| Provided passage |
____________________

A beginners guide to tokenomics

Where is the real value? Oh, you sweet summer child.

One of the first things to learn in the crypto space is tokenomics. There are a few fundamental things you must have a basic understanding and this is one. With understanding comes competence, with competence comes conviction. You’ll need that. So, lets get down to the basics and get started.

So, What actually is a crypto token?

A crypto token signifies a denomination of value on a given blockchain or platform. They can often be swapped or exchanged and usually come with incentives to encourage participation.

What are tokenomics?

In it’s basic form the tokenomics represents the economics of a crypto token. All it’s features, mechanics, functionality, utility, policies, ect,. The tokenomics for each token are often unique (unless forked, think “copy and paste”), details are often found in the whitepaper or litepaper of the relevant project.

Why are tokenomics so important?

Each project, platform and blockchain has their own micro-economic ecosystem, constantly changing and evolving. To know how that ecosystem works and if it is likely to succeed you need to have a grasp of their tokenomics. The goal is to seek out the model’s and designs that can achieve their aims/objectives and become stable and functional. No small feat.

Where’s the value in tokenomics?

Essentially all economics are driven by incentives, one way or another. Let’s take the dentist anology. People adhere to their dentists’s recommendations (or so i’m told, I dunno. I’m British innit) to maintain dental hygiene and lower the risk of problems, they pay for this incentive. In economics the incentives are commodities, equities, currency, and now crypto.

Cryptocurrency was never intended to be free, that isn’t a bad thing. Value is essential and often propels different tokens for different reasons. Often in cycles. Value however, does not need to be tangible, and in the case of crypto it isn’t.

____________________

| Extracted information |

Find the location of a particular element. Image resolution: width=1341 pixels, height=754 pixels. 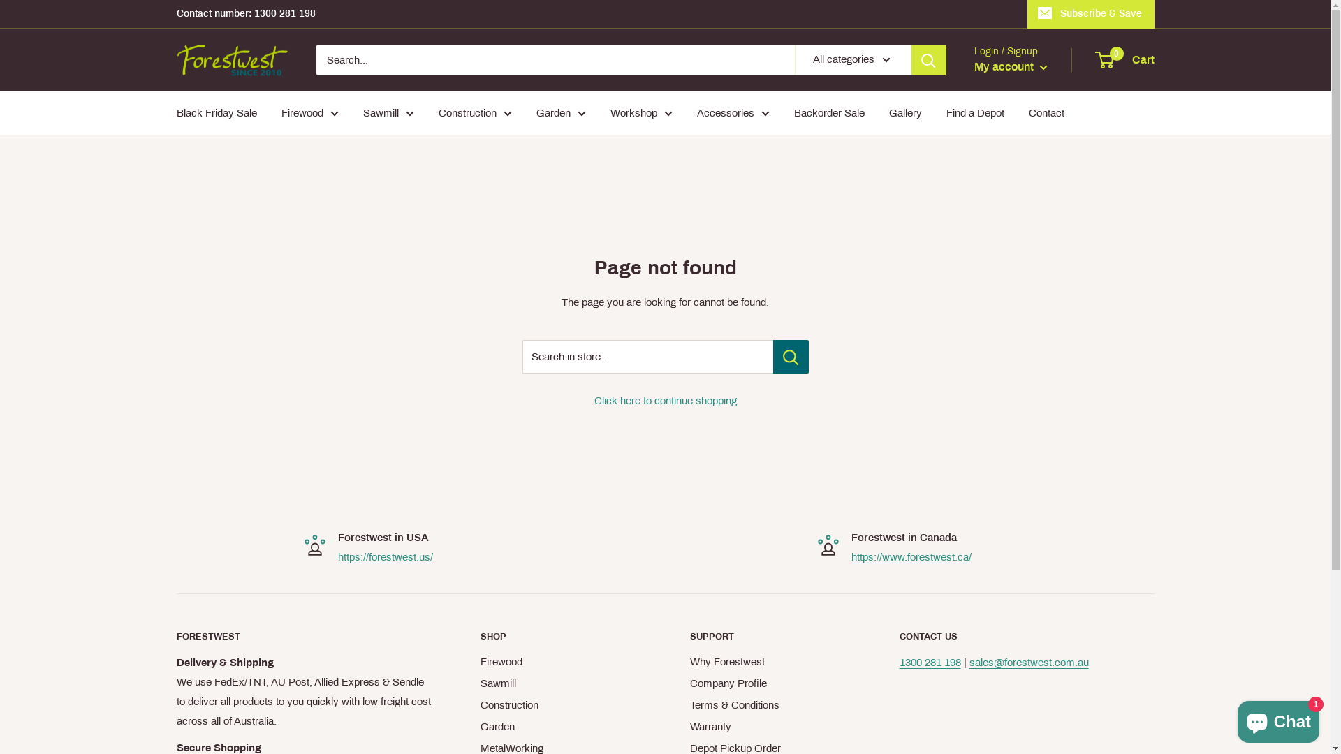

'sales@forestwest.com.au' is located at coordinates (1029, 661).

____________________

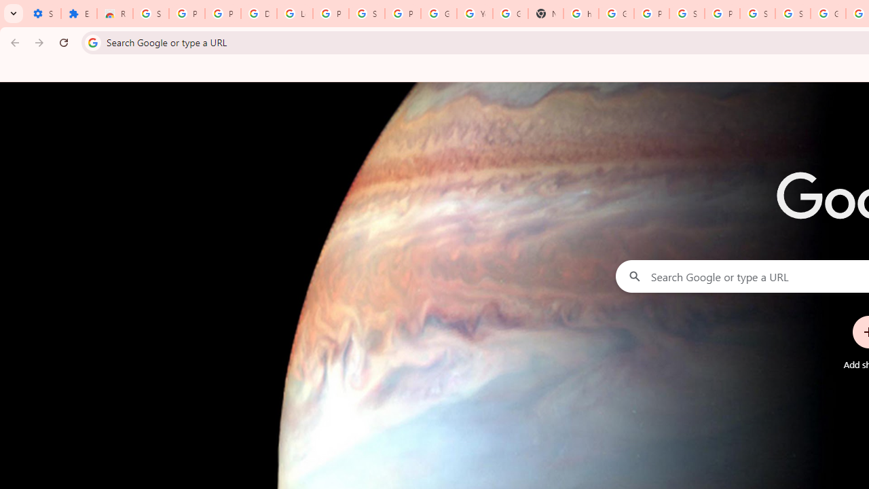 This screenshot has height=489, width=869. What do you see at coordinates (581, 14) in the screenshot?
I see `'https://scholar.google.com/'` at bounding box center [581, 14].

____________________

| Task objective |
Transcribe the beginner's guide to tokenomics above in full, keeping every word, spelling, and punctuation mark unchanged.

| Problem solution |
A beginners guide to tokenomics

Where is the real value? Oh, you sweet summer child.

One of the first things to learn in the crypto space is tokenomics. There are a few fundamental things you must have a basic understanding and this is one. With understanding comes competence, with competence comes conviction. You’ll need that. So, lets get down to the basics and get started.

So, What actually is a crypto token?

A crypto token signifies a denomination of value on a given blockchain or platform. They can often be swapped or exchanged and usually come with incentives to encourage participation.

What are tokenomics?

In it’s basic form the tokenomics represents the economics of a crypto token. All it’s features, mechanics, functionality, utility, policies, ect,. The tokenomics for each token are often unique (unless forked, think “copy and paste”), details are often found in the whitepaper or litepaper of the relevant project.

Why are tokenomics so important?

Each project, platform and blockchain has their own micro-economic ecosystem, constantly changing and evolving. To know how that ecosystem works and if it is likely to succeed you need to have a grasp of their tokenomics. The goal is to seek out the model’s and designs that can achieve their aims/objectives and become stable and functional. No small feat.

Where’s the value in tokenomics?

Essentially all economics are driven by incentives, one way or another. Let’s take the dentist anology. People adhere to their dentists’s recommendations (or so i’m told, I dunno. I’m British innit) to maintain dental hygiene and lower the risk of problems, they pay for this incentive. In economics the incentives are commodities, equities, currency, and now crypto.

Cryptocurrency was never intended to be free, that isn’t a bad thing. Value is essential and often propels different tokens for different reasons. Often in cycles. Value however, does not need to be tangible, and in the case of crypto it isn’t.